Steven Goldberg <goldberg at bms.com> wrote:
>I have been trying to express a mammalian protein in E. coli using both
>the pET system and another plasmid with the lambda pL promoter. The
>protein has an 18-amino acid leader; it was modified by PCR for
>ligation into an NdeI site in each instance, so that the mature coding
>region immediately follows the ATG. This was verified by DNA sequencing,
>and no base changes or deletions were seen. Following recommended
>protocols, I see no protein at all being produced using SDS-PAGE and
>Coomassie Blue staining. Since these promoters are both very strong, I
>am now looking to see if something within my gene of interest is
>preventing transcription and/or translation. It may be of interest to
>note that the sequence following the ATG is GGG CAG CCA GCC...(Gly Gln
>Pro Ala).
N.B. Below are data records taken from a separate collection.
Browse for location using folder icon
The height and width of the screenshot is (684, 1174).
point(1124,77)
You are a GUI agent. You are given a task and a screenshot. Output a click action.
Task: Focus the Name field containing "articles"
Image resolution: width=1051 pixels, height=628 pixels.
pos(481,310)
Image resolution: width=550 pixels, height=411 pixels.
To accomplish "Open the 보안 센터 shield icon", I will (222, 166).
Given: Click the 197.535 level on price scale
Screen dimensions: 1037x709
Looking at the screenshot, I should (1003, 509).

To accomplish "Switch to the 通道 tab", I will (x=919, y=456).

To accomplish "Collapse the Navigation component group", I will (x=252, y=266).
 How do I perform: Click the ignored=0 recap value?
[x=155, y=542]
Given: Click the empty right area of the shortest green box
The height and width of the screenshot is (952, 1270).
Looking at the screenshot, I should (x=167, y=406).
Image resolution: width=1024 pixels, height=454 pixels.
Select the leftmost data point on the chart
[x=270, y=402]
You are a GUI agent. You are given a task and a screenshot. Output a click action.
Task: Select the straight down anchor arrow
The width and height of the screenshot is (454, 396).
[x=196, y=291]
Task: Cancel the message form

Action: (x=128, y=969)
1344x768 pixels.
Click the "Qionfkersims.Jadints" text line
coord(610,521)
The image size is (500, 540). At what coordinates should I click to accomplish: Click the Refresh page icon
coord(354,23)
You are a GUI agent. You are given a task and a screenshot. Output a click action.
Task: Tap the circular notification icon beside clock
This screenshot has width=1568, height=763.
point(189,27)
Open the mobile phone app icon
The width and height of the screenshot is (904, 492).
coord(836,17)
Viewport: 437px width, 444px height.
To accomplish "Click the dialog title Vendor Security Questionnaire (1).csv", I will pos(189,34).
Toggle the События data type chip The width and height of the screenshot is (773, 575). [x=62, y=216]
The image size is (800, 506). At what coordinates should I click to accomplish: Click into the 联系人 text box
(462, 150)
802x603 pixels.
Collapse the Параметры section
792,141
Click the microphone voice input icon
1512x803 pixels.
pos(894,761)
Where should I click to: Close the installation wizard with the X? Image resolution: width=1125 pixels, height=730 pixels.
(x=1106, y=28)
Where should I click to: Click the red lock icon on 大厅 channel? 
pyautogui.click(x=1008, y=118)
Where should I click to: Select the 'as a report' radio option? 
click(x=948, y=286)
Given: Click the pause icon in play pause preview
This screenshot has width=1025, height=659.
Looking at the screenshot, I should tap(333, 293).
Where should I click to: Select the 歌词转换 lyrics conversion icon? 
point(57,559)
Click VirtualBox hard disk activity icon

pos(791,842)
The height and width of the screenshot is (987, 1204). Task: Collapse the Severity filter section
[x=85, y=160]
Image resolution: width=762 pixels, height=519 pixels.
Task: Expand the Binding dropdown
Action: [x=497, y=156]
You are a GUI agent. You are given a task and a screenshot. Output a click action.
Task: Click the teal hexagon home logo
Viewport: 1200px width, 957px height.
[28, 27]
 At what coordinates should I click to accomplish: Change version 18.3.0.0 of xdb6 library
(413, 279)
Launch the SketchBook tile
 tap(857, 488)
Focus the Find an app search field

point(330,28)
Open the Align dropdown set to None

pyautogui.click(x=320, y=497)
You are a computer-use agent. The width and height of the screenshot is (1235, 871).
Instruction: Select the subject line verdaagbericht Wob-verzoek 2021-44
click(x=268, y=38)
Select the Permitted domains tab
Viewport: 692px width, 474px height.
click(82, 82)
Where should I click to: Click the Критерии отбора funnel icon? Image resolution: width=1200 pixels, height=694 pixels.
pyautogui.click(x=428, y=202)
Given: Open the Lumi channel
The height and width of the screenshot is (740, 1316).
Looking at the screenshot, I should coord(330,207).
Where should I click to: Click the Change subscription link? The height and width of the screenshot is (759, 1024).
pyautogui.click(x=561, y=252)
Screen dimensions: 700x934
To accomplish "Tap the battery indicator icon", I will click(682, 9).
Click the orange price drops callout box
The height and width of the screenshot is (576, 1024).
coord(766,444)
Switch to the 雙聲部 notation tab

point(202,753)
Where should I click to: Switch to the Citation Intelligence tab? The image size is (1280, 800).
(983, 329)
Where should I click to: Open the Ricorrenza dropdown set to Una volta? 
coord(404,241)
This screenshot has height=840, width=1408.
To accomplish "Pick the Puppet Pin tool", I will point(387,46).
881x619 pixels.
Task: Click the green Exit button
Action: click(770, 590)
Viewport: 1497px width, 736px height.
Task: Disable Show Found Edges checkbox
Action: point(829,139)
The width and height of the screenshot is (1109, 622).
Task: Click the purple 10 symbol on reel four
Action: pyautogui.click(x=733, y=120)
It there something in this sequence (such as the GGG directly
>after the initiation codon) which could kill transcription or
>translation? Should I modify this region by adding a few amino acids
>before the Gly or by changing the first few codons to include more As
A few suggestion...
i) Are you sure the plasmid hasn't selected against expression in some
way? You could try an E.coli (maxi or mini cells) or in-vitro (zubay)
assay to check?
ii) Can you expect the protein to be lethal? It may select out as soon
as you put the induction on.
iii) Try a fusion. There's load available but remember that cleavage
may be difficult or expensive.
iv) Are you sure the protein isn't just going into inclusion bodies?
Make some and have a look
v) Try something fancier like yeast, Pichia or Baculoviruses. It might
be quicker than doing a load of manipulation.